Tome-se o caso da candidatura José Serra. Atribui-se sua estagnação nas últimas semanas à crise com o PFL, à presumível falta de carisma de Serra -como se FHC fosse carismático-, ao episódio Lunus etc., à sua falta de simpatia, que era a mesma quando estava mais bem colocado nas pesquisas.

Se se incluíssem fatores econômicos recentes, o quadro ficaria um pouco mais compreensível, porque é nesse campo que ocorreram mudanças significativas, com reflexos inevitáveis sobre o quadro político.

Primeiro, uma deterioração das expectativas econômicas, fato que começou a ocorrer há um mês. A economia não reagiu da forma como se previra no início do ano. Pensava-se então que, com as condições macroeconômicas favoráveis, as exportações estimulariam a atividade econômica. Esse processo começa a ocorrer, mas de forma muito lenta e só será perceptível a partir de meados do ano ou até um pouco depois, a julgar pelas últimas pesquisas da Fiesp (Federação das Indústrias do Estado de São Paulo).

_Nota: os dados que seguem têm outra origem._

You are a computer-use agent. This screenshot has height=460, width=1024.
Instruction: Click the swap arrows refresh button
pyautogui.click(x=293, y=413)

As razões são variadas. A crise argentina tirou US$ 2,4 bilhões da economia no primeiro trimestre -US$ 1,5 bilhão pelo não-pagamento e US$ 900 milhões pela redução de exportações.

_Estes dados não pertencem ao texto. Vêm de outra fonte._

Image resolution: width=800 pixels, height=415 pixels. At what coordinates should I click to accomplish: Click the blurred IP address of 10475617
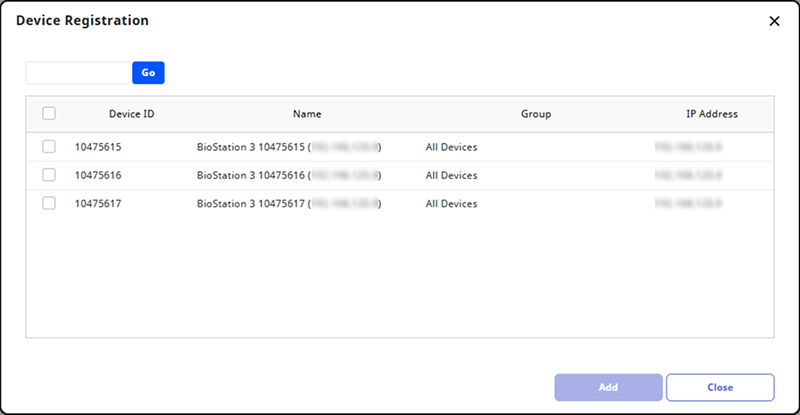pos(688,203)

Apesar do enorme otimismo em relação à recuperação das economias norte-americana e européia, houve queda geral das exportações, mesmo descontando o fator argentino, tanto na quantidade exportada como nos preços obtidos. De outro lado, houve retenção das vendas de soja, com os agricultores aguardando melhoria das cotações ou do câmbio.

Houve também o movimento de apreciação do real, que reduziu as vantagens comparativas das exportações brasileiras. Além da manutenção de juros elevados pelo Banco Central e do aumento dos ?spreads? bancários.

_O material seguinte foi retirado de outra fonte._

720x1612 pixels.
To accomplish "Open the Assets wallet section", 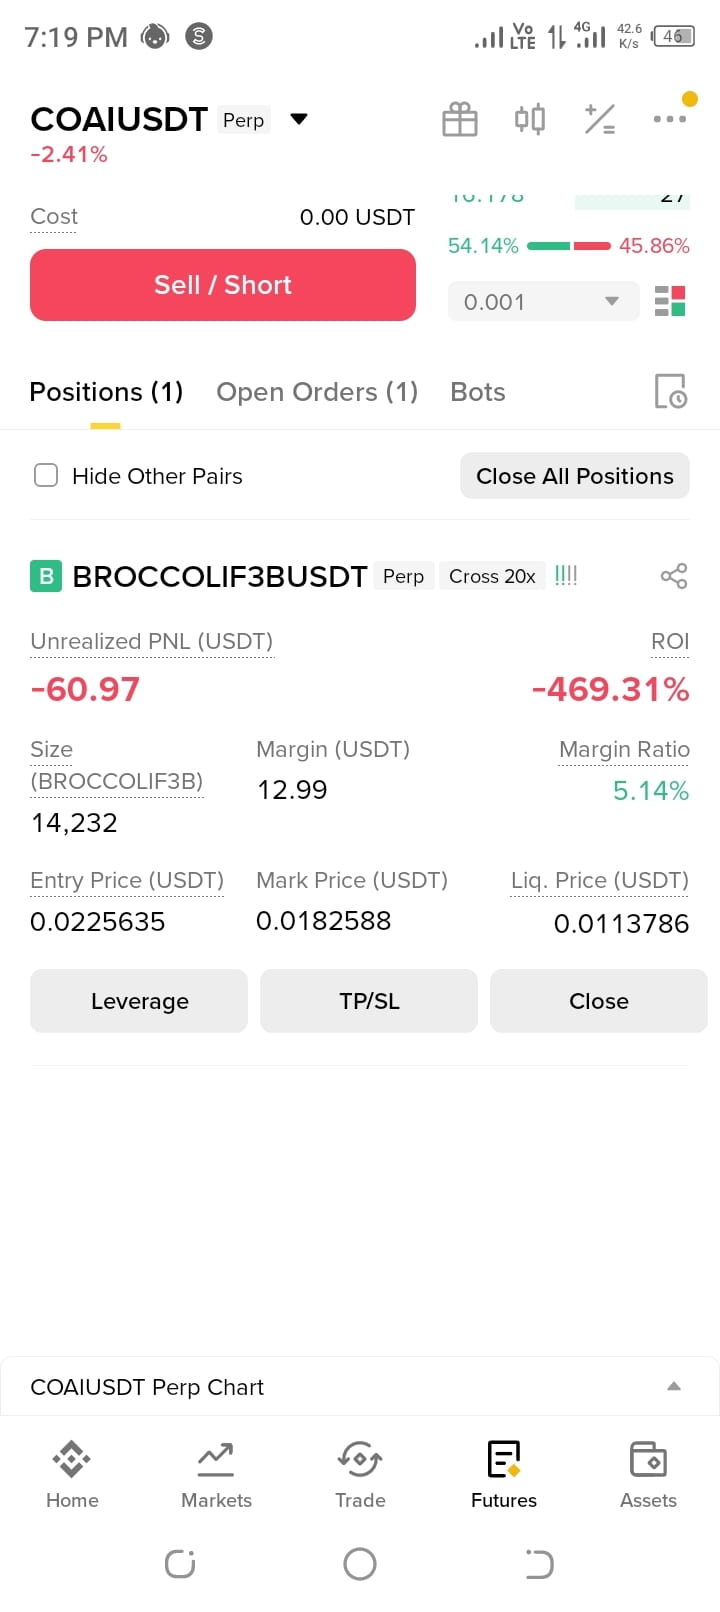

Mesmo em um cenário mais otimista, não se esperava o aumento do emprego ainda no primeiro semestre. Com tudo correndo bem, a recuperação se daria a partir de meados do ano.

O que vem ocorrendo até agora é o aumento da inadimplência e do desemprego, com reflexos inevitáveis na imagem do governo como um todo. Tanto assim, que as últimas pesquisas revelaram não apenas queda de Serra, mas da popularidade de FHC que, um mês atrás, estava em alta.

Por isso mesmo, não se podem analisar as pesquisas de hoje como definitivas. Todo movimento de opinião pública, tanto nos mercados como na política, são pendulares. Nos momentos de pessimismo, tende-se a potencializar todos os fatores negativos. Depois, ocorre um movimento qualquer, que deflagra a volta do pêndulo.

Nos últimos tempos, o episódio que deflagrou a reavaliação positiva do governo FHC foi a morte política dos coronéis. Aí o movimento tende a extrapolar no sentido inverso, exagerando nos feitos do governo, até levar a uma nova reversão.

A reversão atual foi fruto dos problemas da economia, às quais se somaram dois episódios politicamente desastrosos: um desastre real -a solução da crise energética, punindo os consumidores que economizaram- e uma crise superdimensionada do setor de telecomunicações, a partir de uma interferência desastrosa do Banco Central.

São esses os fatos que conspiram não só contra Serra mas contra qualquer candidatura oficial. E que podem ser revertidos, se a economia se recuperar no segundo semestre."